For enabling its parallel storage and access, the Visible Human 3D volume is segmented into volumic extents of size 32x32x17 RGB voxels, i.e. 51KBytes, which are striped over the 60 disks residing on the 5 server PC's. In order to extract an image slice from the 3D image, the extents intersecting the slice are read and the slice parts contained in these volumic extents are extracted and projected onto the display space (Figure 2).
The parallel Visible Human slice server application was synthesized using the CAP Computer Aided Parallelization tool ([2]) and the library of reusable parallel file system components ([3]) which enable building pipelined-parallel applications combining high-performance computing and I/O intensive operations.
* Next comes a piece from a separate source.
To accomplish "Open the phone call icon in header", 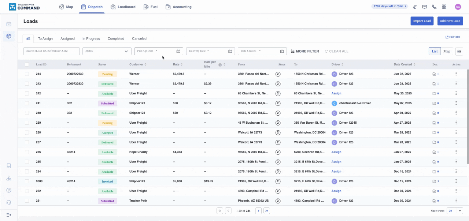I will (x=434, y=7).
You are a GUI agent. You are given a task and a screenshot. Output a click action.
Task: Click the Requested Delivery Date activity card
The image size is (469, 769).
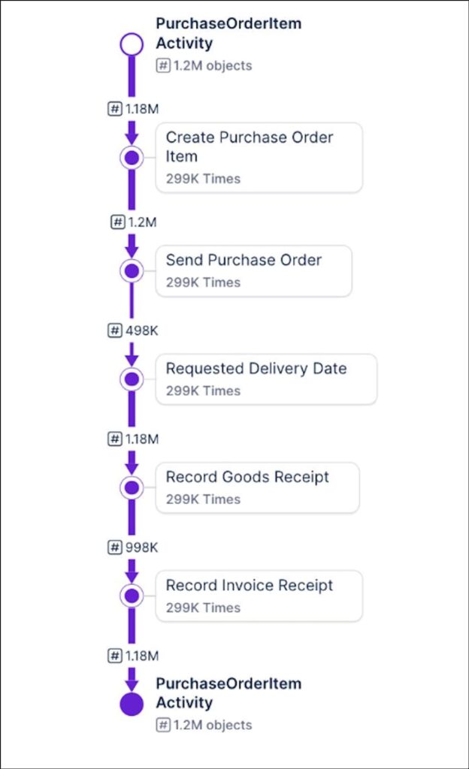tap(266, 379)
The parallel server architecture has been interfaced to the Microsoft IIS Web server using the ISAPI protocol. A Java 1.1 applet runs on Web clients and enables users to specify slice position and orientation and generate image slice extraction requests. Replies of the Web server are compressed using the JPEG standard and send back to the Web clients for display. The Web interface is operational at http://visiblehuman.epfl.ch.
The parallel slice server application consists of a server interface residing on the Web server PC and of server processes running on the server's parallel PC's. The server interface interprets the slice location and orientation parameters defined by the user and determines the image extents which need to be accessed. It sends to the concerned servers (servers whose disks contain the required extents) the extent reading and image slice part extraction requests. These servers execute the requests and transfer the resulting slice parts to the server interface, which asssembles them into the final displayable image slice (Figure 3).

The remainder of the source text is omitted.